脓毒症作为感染性疾病患者高死亡率综合征，其并发症急性肺损伤(ALI)的发病机制尚未完全阐明。肺血管内皮细胞约占肺细胞总数的50%，在脓毒症免疫调控中起关键作用。单细胞测序数据显示，脓毒症条件下内皮细胞显著上调CCL7表达，该趋化因子通过结合CCR1受体调控巨噬细胞浸润。STAT1作为巨噬细胞代谢和极化的核心调控蛋白，其琥珀酰化修饰在代谢重编程中的作用亟待探索。

2 结果

2.1 抑制内皮源性CCL7改善脓毒症ALI

单细胞测序分析显示脓毒症小鼠肺血管内皮细胞中CCL7表达显著升高。通过AAV6-Tie2-shCcl7特异性抑制内皮CCL7后，脓毒症小鼠血清和肺泡灌洗液(BALF)中CCL7水平降低，肺血管通透性改善，生存率提高。临床数据分析证实，脓毒症非幸存者血液CCL7水平显著高于幸存者，且与APACHE II评分呈正相关。

2.2 CCL7调控CCR1⁺巨噬细胞浸润与炎症

流式细胞术显示CCL7主要促进CCR1⁺巨噬细胞（而非CCR2⁺或CCR3⁺亚群）向肺组织浸润。免疫荧光证实CCL7高表达区域CD86⁺ M1型巨噬细胞聚集，且与内皮凋亡区域共定位。骨髓源性巨噬细胞(BMDMs)过继转移实验表明，CCL7敲除可减少PKH26标记的M1巨噬细胞肺浸润达40%。

2.3 CCR1⁺巨噬细胞在脓毒症ALI中的关键作用

CCR1基因敲除(Ccr1^-KO)小鼠在脓毒症模型中表现出：①肺不张体积减少58%；②BALF中IL-6、TNF-α水平下降65%；③M1巨噬细胞比例降低而M2比例不变。
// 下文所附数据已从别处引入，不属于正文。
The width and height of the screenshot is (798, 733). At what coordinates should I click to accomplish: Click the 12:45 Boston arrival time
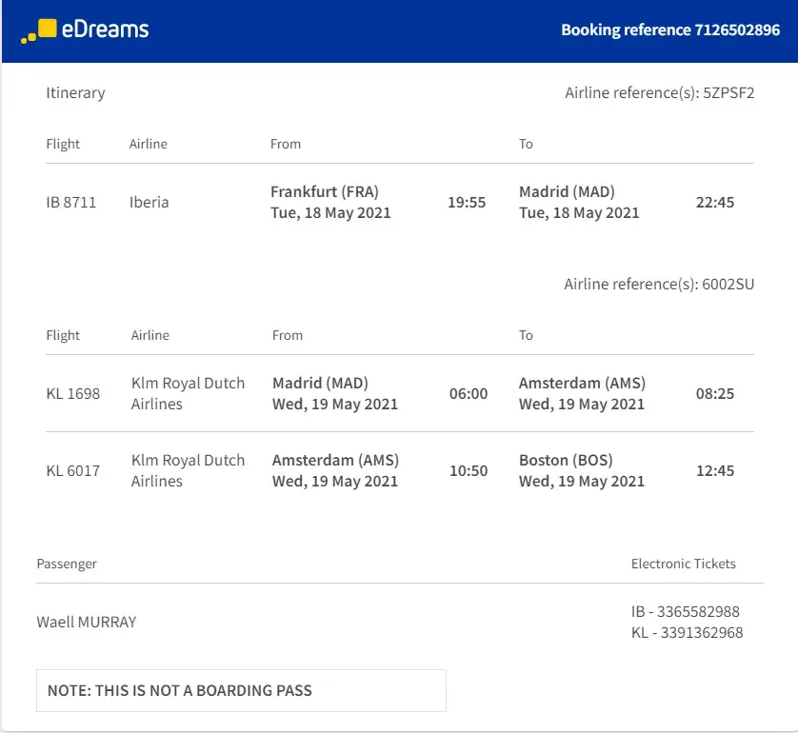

微CT显示Ccr1^-KO小鼠肺实变程度显著改善，Evans蓝渗出量减少72%。

2.4 CCL7-CCR1轴通过STAT1激活调控巨噬细胞极化

重组小鼠CCL7蛋白(rmCCL7)处理使BMDMs糖酵解速率(ECAR)提升2.1倍，而氧化磷酸化(OCR)降低47%。RNA测序揭示JAK-STAT通路显著富集，Western blot显示STAT1磷酸化(p-STAT1)水平增加3.8倍。STAT1缺失可完全逆转CCR1过表达引起的代谢重编程。

2.5 巨噬细胞代谢重编程依赖STAT1^K665琥珀酰化

LC-MS/MS鉴定出STAT1的K388和K665两个琥珀酰化位点。K665R突变体使STAT1琥珀酰化降低82%，并抑制糖酵解关键酶HK1、LDHB表达。相反，K665E模拟超琥珀酰化使p-STAT1水平升高2.3倍，促进巨噬细胞迁移能力增强190%。

2.6 CCL7-CCR1轴上调KAT2A驱动STAT1琥珀酰化

分子对接显示KAT2A与STAT1结合界面达3855.2 ?²，结合能Δ_iG=-2.2 kcal·mol^-1。Co-IP实验证实KAT2A过表达使STAT1^K665琥珀酰化增加3.1倍，同时泛素化水平降低65%。功能上，KAT2A敲除使rmCCL7诱导的M1极化减少74%。

2.7 STAT1琥珀酰化增强其与糖酵解基因启动子结合

CUT&Tag分析发现rmCCL7处理使STAT1在HK1、SLC2A1启动子区结合增加4.7倍。双荧光素酶报告基因检测证实STAT1^K665突变使LDHB启动子活性降低82%。KAT2A过表达通过增强STAT1^K665琥珀酰化，使糖酵解相关基因mRNA水平提升2.1-3.5倍。

3 讨论

本研究首次阐明内皮-巨噬细胞对话中CCL7-CCR1-KAT2A-STAT1^K665succ信号轴的分子机制。STAT1^K665琥珀酰化通过抑制泛素化降解维持其稳定性，促进糖酵解基因转录，为脓毒症ALI提供了"代谢检查点"治疗新策略。局限性在于仅使用雄性小鼠，后续需验证性别差异。靶向该通路的小分子抑制剂开发具有重要转化价值。